A reader asks me about mirrors:
A blog follower of yours mentioned mirrors once. He/she said that they are fascinated by mirrors and treat them almost like it was another person; not themselves, but someone else they can converse with. (at least that's what I think they said) I only ask because I would have to agree with this particular sentiment. I too do not see myself when I look in a mirror, but something more like a friend who speaks for me, who wears my mask, who is my flack jacket whenever I need her. Do you ever feel this way? If this is getting too off-topic, no worries, I understand.M.E.: Mirrors are funny. Sometimes if i am having an emotion, crying at some sappy movie, etc., and I am alone, I'll go to a mirror to study my reaction. It is endlessly fascinating to me to see my face reflect what appears to be true joy, to see a tear rolling down my cheek, or to see what my death stare looks like. Other times when i see myself in the mirror, i have the sensation of wanting to seduce myself, to be physically intimate with my reflection. (Interestingly, Sam Vaknin thinks narcissists are prone to molesting their family members for this reason: "The narcissist is auto-erotic. He is the preferred object of his own sexual attraction. His siblings and his children share his genetic material. Molesting or having intercourse with them is as close as the narcissist gets to having sex with himself.") I wonder if these things are really that abnormal, though. don't you think many people indulge in these mirror games?

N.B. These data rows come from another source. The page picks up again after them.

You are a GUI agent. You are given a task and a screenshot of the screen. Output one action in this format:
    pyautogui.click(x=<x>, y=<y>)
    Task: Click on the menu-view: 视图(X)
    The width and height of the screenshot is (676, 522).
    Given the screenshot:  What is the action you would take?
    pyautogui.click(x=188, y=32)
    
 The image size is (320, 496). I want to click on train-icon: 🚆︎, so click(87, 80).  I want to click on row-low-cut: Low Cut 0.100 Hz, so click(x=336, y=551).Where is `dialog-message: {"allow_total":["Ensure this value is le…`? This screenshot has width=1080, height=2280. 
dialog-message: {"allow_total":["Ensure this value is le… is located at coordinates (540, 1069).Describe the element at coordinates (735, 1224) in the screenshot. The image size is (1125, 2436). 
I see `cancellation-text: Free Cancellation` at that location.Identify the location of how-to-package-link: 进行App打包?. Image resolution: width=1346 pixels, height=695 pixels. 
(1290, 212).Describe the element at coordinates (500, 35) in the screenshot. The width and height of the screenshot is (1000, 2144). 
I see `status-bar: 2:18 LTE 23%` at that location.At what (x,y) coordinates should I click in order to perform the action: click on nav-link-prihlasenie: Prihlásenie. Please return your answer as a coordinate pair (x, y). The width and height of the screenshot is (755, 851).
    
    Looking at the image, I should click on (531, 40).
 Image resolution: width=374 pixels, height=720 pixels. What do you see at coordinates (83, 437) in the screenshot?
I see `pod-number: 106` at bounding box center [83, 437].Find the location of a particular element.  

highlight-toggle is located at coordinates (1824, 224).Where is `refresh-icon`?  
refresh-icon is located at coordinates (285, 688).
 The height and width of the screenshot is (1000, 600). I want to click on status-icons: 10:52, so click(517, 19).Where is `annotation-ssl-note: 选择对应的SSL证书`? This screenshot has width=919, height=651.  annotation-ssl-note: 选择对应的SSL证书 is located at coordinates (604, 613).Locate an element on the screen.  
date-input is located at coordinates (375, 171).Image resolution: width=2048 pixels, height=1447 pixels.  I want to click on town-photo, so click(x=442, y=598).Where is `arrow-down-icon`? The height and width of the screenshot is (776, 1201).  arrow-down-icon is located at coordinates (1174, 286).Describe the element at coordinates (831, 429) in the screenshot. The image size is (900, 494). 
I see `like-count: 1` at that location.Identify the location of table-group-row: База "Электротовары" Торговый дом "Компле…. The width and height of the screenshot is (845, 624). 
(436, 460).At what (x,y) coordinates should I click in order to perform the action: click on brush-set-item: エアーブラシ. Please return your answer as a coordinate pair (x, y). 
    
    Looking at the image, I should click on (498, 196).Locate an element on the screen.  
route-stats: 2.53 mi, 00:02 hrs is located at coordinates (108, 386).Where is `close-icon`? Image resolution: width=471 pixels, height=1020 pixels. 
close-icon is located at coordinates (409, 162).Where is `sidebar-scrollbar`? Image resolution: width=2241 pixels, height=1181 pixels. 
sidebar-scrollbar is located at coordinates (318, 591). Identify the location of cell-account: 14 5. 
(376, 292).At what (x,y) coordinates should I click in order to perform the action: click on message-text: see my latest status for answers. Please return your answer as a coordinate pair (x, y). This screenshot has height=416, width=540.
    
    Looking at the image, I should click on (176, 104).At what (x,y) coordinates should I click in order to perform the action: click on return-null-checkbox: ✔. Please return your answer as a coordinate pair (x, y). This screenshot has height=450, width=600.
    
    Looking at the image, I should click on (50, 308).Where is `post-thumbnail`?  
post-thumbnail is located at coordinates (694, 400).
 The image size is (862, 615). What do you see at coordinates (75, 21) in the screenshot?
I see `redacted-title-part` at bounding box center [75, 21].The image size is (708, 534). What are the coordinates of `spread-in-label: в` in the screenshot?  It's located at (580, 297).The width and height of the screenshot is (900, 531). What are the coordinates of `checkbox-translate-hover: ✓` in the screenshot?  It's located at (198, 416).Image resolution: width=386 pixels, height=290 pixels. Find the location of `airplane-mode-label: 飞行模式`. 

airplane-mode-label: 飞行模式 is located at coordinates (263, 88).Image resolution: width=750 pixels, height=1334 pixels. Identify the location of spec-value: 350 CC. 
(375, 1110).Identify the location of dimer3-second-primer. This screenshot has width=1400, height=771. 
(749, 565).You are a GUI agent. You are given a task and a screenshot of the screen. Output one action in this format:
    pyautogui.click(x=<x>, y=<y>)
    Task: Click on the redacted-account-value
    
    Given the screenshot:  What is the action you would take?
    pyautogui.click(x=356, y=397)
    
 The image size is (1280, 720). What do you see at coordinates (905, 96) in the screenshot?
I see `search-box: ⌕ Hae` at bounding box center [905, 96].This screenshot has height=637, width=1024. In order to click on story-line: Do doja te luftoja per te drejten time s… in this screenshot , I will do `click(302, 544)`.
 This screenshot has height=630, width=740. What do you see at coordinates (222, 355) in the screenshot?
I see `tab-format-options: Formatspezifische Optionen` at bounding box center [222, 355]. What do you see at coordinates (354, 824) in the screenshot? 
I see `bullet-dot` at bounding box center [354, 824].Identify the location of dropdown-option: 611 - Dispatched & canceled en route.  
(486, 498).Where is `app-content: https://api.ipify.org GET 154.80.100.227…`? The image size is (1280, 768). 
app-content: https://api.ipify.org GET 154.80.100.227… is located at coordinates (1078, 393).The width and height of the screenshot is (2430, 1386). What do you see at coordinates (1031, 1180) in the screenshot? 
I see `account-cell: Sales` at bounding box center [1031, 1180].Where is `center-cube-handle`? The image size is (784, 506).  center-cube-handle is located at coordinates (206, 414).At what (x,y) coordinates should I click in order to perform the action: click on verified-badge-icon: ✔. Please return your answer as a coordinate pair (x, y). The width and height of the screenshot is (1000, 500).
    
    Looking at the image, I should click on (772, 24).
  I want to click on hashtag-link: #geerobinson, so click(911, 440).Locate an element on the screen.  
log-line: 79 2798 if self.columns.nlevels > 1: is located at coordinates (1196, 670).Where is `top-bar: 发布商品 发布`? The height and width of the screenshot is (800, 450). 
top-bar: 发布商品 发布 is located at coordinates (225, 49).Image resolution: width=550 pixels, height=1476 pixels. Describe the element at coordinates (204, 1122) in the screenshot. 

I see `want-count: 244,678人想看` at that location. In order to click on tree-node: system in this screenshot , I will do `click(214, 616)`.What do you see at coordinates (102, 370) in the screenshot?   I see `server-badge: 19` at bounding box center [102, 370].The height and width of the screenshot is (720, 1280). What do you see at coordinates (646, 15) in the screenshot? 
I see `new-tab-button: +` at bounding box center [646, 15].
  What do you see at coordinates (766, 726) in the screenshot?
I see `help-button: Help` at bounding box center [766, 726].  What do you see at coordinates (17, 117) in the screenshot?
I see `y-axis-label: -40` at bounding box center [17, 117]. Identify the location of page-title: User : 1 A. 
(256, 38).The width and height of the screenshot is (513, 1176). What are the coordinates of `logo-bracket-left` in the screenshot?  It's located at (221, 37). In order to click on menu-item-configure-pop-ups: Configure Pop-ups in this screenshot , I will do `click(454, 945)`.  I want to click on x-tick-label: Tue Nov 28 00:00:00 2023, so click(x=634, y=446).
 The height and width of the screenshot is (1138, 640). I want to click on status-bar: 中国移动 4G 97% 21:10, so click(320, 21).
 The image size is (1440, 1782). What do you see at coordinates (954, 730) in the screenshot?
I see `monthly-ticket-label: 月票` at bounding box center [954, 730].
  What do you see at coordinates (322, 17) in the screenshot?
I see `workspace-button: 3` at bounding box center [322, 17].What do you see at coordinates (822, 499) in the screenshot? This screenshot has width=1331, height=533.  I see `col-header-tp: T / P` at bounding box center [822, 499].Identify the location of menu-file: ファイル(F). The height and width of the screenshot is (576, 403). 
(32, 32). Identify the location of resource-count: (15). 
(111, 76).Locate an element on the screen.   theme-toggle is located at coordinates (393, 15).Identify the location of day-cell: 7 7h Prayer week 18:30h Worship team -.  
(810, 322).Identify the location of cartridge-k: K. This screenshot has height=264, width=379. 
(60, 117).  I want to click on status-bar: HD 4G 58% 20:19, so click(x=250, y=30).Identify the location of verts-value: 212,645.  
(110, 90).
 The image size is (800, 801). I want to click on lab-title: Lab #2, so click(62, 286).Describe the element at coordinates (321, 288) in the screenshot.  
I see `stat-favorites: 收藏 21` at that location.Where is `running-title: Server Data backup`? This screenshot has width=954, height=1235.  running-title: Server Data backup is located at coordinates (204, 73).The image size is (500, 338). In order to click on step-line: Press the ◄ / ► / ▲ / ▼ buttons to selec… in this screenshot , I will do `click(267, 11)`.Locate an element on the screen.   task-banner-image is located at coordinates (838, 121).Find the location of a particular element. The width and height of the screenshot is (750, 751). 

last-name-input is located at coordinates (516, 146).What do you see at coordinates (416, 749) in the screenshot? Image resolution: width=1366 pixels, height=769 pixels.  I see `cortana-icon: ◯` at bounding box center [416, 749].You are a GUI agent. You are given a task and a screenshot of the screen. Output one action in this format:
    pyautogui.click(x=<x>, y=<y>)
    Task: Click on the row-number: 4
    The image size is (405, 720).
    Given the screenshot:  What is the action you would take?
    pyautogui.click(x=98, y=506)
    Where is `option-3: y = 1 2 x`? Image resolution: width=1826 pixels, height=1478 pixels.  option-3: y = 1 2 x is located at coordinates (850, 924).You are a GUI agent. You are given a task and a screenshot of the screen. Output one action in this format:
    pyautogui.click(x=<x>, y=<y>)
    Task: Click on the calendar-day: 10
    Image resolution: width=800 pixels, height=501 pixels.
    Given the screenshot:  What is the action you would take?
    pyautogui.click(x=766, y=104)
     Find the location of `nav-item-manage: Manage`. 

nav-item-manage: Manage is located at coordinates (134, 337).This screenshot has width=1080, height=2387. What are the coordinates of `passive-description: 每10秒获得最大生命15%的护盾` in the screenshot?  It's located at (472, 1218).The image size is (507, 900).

As for mirrors, I'm not sure how many people feel the same strange kinship to the people they see staring back. I guess it could be just a reflection without personality or interest for some people. But how many people openly recognize how they act in front of a mirror? I'd say a high level of self awareness is needed. I think I am very self aware and perhaps that is why i look in a mirror so often - I want to be sure the look on my face is appropriate for the occasion. I need to make sure my sad face is sad enough. The same with my concerned face. I've been told I suffer from eternal bitchface - even if things are sunkissed and roses in my mind, my face is often stuck in an eyebrow-arching evil queen from Snow White expression. Practicing my softer expressions takes constant practice if I want to seem interested or pleasant. And the little narcissist in me can't stand to constantly be seen with a sour expression on my face. I'm much prettier when I smile - even if I don't want to.